Investors are also awaiting fiscal third-quarter earnings from some of India’s biggest companies including Tata Motors and State Bank of India this week. So far, 10 out of 18 Sensex firms have posted earnings for the December quarter that have beaten estimates. Around 57% of companies in the September quarter posted earnings that matched or beat estimates, versus 60% in June, data compiled by Bloomberg show.
Tata Motors plunged 4%, the most since January 7. Oil & Natural Gas Corp, the largest state-run explorer, retreated 2.7%, extending this year’s loss to about 12%. ITC fell for a fourth time in five days and Hindustan Unilever dropped 1.9%. Tata Consultancy Services slid the most since November 13, while Infosys had the steepest fall in a month.

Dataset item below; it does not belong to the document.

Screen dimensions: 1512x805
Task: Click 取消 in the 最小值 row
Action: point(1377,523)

The Sensex trades at 14.9 times its projected 12-month earnings, near the cheapest since September, versus a multiple of 10.8 for the MSCI Emerging Markets Index. Most regional markets are closed for the lunar New Year.
Meanwhile the rupee fell the most in more than two weeks ahead of a report that will likely show growth in Asia’s third-largest economy slowed last quarter.

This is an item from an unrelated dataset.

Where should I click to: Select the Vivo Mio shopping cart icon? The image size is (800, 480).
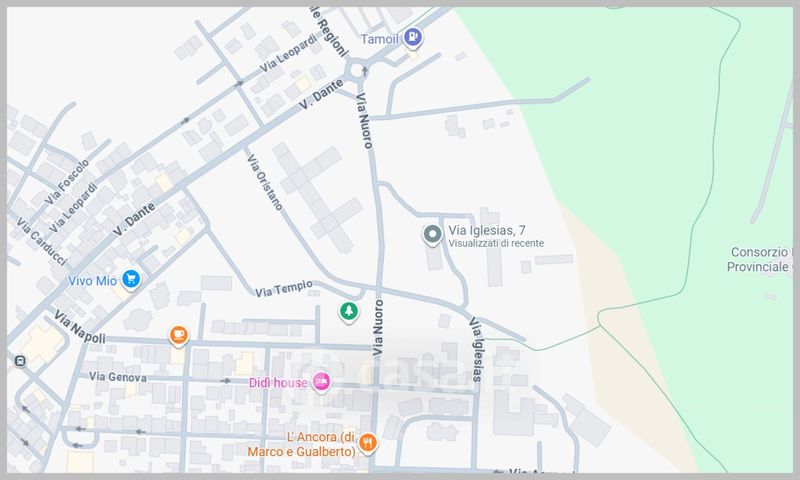click(x=130, y=279)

Gross domestic product probably rose 7.1% from a year earlier in the three months ended December 31, after a 7.4% increase in the previous period, a median estimate in a Bloomberg survey shows before data due after the close of markets. Global funds have withdrawn a net $1.8bn from local stocks in 2016, making the rupee Asia’s worst-performing currency this year.
“The expectation of weaker growth is perhaps weighing on the rupee,” said Ankur Jhaveri, co-head of currencies and rates at Edelweiss Financial Services in Mumbai. “Also, Asian currencies in general have been pressured by the US dollar’s recent strength.”

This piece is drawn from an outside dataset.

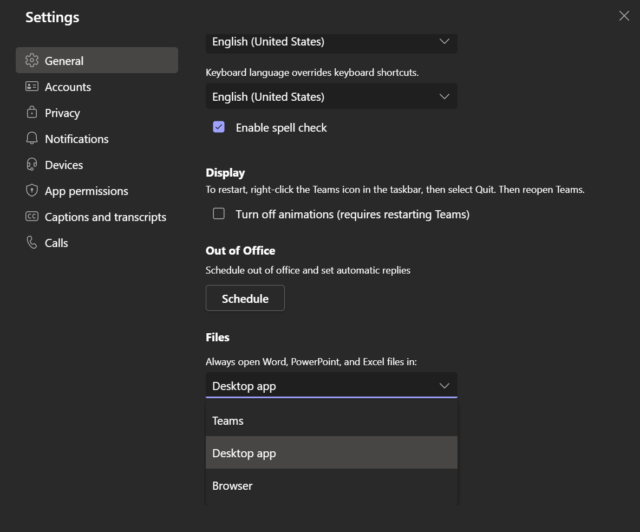640x532 pixels.
Task: Click the Notifications bell icon
Action: click(32, 139)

The rupee weakened 0.4%, the most since Jan. 20, to 67.94 a dollar in Mumbai, according to prices from local banks compiled by Bloomberg. That took its decline this year to 2.6%. A gauge of the greenback extended gains yesterday after rising 0.6% on Friday in its biggest jump since December 17.
The yield on Indian sovereign bonds due May 2025 rose one basis point to 7.84%, prices from the central bank’s trading system show. That on the new 10-year note due 2026 climbed two basis points to 7.73%.
The Reserve Bank of India bought Rs100bn ($1.5bn) of notes as planned yesterday, according to a statement. The monetary authority, which began open-market purchases of debt in December after a gap of almost two years, has now bought securities worth Rs300bn via three auctions as it addresses a cash shortage in the banking system.
Most Asian markets, including those in China, Hong Kong, Indonesia, Malaysia, New Zealand, Philippines, Singapore, South Korea and Taiwan, were closed yesterday for lunar New Year holidays.